TEXT -
--- START ---
The cove on the center right foreground is “Playa de los Locos.” “Crazies’ Beach.” Picos de Europa behind. I must say [somewhat narcissistically] that I know a thing or two about composition….

Somewhere else along the coast.

Galician Highlands. I find it intriguing that Francisco Franco (fascist dictator of Spain) and Fidel Castro’s father were from Galicia. Chance? Or is there something in the water?

When I texted a friend the above photo, he asked “are you going to eat pulpo a la gallega?” I had no clue what it is (octopus…) and did not respond. My next photo was the below, taken at the mouth of the Ria de Arousa. His reply was “that is where they catch them.” It was redeeming that, should the engine have quit, I could have climbed onto one of those and hung out, instead of getting blown out to sea in the ferocious east wind.

Southbound along the west coast of Spain. Looks a bit like Sweden.

West of Vigo, where the coast starts to look like Big Sur.

Limia River. Spain left, Portugal right.

Next day…flying over eucalyptus forest while getting the snot beaten out of me by wind. Light rain was fouling the windshield with orange Saharan dust.

Atlantic Ocean…Doñana National Park, Spain. I would fly into a dust storm 25 miles from here….
--- END ---
ENTRIES PROVIDED -
--- START ---
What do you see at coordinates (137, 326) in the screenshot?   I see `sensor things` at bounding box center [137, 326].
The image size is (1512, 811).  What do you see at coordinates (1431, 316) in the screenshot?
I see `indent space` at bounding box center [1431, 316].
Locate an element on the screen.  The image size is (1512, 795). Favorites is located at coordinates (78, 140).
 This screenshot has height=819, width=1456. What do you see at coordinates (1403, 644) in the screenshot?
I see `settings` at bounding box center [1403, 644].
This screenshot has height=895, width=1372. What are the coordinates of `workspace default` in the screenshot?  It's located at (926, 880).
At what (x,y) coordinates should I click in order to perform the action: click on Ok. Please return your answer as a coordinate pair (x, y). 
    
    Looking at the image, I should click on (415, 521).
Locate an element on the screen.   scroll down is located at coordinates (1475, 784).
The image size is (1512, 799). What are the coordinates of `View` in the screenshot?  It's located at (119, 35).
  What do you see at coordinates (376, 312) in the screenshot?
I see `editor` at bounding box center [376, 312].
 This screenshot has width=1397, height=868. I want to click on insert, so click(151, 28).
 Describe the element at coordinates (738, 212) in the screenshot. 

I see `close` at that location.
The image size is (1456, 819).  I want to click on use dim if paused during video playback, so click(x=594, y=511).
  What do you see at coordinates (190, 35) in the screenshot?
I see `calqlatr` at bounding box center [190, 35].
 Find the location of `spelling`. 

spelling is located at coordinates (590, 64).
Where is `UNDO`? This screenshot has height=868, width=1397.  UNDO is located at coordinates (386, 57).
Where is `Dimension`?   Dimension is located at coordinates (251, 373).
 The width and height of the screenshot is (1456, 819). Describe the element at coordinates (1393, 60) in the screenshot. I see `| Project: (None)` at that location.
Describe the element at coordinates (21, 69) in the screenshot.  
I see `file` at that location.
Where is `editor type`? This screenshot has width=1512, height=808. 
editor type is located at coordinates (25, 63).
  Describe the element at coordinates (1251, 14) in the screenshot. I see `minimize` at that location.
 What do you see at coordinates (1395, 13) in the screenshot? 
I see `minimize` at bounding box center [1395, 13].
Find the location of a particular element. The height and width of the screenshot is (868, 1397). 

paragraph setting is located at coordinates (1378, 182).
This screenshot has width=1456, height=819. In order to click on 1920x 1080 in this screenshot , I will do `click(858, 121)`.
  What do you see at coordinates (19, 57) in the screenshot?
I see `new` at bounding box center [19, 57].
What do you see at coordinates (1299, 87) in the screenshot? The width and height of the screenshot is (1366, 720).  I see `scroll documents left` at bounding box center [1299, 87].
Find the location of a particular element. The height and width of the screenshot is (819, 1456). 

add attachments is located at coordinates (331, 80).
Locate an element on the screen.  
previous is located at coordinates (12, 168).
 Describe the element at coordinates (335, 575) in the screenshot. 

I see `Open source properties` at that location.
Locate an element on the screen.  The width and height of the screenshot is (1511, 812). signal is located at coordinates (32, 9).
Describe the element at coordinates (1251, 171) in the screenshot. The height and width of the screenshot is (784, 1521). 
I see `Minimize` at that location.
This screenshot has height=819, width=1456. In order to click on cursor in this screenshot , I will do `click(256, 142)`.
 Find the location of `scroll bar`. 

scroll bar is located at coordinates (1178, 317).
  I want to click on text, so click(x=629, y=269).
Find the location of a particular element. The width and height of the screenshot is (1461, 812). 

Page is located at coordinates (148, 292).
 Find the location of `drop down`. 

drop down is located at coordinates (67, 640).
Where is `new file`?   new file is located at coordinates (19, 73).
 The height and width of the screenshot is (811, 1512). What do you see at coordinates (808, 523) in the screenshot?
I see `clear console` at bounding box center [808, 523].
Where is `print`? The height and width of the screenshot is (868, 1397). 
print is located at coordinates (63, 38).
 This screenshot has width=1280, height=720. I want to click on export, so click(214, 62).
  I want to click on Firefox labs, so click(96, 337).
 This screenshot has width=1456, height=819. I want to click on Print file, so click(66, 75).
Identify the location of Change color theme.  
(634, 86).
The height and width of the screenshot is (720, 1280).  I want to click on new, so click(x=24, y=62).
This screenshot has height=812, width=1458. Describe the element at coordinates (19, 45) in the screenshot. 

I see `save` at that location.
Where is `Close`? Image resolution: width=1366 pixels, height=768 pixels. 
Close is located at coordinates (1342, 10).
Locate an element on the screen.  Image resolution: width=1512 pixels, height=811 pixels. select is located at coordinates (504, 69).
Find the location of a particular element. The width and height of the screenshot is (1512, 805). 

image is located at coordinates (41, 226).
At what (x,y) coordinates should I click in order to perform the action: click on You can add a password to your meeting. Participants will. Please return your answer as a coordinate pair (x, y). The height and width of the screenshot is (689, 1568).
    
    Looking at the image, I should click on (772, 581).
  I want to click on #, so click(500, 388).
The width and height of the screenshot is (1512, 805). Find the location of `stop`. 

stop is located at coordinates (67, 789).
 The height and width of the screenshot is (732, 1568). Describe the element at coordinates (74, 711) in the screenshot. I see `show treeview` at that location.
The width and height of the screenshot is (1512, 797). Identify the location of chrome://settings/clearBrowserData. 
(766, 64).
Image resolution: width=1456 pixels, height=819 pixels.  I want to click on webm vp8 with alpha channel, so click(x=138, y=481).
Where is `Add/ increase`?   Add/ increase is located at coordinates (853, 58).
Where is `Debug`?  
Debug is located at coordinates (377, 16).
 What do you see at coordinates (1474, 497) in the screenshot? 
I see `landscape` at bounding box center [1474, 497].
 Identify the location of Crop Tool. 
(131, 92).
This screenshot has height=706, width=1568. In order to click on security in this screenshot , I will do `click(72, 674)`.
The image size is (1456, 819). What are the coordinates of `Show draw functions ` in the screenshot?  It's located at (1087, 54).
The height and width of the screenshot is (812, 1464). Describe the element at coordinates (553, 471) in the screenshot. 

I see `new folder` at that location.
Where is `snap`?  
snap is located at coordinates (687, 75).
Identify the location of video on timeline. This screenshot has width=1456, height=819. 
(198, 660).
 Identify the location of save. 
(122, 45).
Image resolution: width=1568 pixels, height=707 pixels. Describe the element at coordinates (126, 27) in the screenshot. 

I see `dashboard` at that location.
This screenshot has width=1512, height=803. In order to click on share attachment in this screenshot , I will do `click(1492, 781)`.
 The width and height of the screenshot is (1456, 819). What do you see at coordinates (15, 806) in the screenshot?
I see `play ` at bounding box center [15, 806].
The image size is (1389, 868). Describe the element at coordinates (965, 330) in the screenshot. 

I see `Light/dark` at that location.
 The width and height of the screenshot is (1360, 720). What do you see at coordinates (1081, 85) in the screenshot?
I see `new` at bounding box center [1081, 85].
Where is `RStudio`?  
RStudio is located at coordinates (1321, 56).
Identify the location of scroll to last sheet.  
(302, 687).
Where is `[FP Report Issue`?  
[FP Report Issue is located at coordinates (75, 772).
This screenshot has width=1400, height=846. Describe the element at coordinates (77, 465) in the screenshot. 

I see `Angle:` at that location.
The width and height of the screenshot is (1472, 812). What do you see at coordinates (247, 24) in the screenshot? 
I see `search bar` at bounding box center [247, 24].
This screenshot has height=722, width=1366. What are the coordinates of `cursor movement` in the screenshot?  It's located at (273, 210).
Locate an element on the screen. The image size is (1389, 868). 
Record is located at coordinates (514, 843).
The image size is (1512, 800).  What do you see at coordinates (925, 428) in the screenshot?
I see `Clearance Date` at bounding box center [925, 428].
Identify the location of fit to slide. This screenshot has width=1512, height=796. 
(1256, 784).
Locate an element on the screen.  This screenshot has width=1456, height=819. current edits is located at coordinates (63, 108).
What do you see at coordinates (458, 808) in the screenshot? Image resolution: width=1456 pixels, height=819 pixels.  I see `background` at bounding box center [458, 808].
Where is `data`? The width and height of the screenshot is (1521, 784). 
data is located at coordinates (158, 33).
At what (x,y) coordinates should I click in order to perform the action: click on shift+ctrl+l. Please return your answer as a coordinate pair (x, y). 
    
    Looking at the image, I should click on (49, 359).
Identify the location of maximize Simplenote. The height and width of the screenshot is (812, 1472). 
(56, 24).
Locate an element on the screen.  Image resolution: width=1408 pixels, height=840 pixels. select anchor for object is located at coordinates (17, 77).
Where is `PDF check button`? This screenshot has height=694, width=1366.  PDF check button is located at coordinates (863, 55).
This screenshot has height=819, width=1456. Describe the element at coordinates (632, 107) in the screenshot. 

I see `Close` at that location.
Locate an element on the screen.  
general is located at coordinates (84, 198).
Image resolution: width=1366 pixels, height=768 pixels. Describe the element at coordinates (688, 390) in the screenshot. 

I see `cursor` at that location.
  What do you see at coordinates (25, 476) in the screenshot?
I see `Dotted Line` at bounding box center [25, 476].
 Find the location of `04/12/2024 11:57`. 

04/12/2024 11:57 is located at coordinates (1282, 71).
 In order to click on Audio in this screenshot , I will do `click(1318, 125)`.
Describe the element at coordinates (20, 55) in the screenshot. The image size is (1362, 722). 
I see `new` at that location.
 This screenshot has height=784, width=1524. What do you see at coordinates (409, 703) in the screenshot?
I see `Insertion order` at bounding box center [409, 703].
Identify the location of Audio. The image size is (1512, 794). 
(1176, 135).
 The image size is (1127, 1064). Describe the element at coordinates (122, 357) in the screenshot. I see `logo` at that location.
--- END ---
INSTRUCTIONS -
1. In the coastal flight text, which river has Spain on the left and Portugal on the right?
2. Write what comes next in the coastal flight text, continuing after its final sentence.
The rows come from a separate source and have no connection to the coastal flight text.

RESPONSES TO THE EXERCISE -
1. The Limia River.

2.
And the haboob on long final. The airport lady made a point to clarify that Spaniards call it a “calima” and not a haboob, though the Arabic term is a bit more amusing. It was much less menacing once I was flying inside it.

Filed Under: Uncategorized

Flight: Day 1 of 3: Switzerland, France, Spain, Andorra: Alps, Mediterranean, Pyrenees & Atlantic

March 30, 2022 by Garrett

One of the illusions in purchasing a second aircraft was to enable some longer distance flying, which is “reasonable” for general aviation. Apparently crossing the United States three times, flying from the North Sea to the Portuguese Coast, more mountains than I can remember, and over 4000 glaciers in the PA-11 wasn’t adequate by some aeronautical definition, but I digress. Anyhow, the Super Cub was supposed to make all that easier, as it flies 30% faster, goes double the distance without refueling, costs inordinately more, and has 10% less posterior damage over long distances.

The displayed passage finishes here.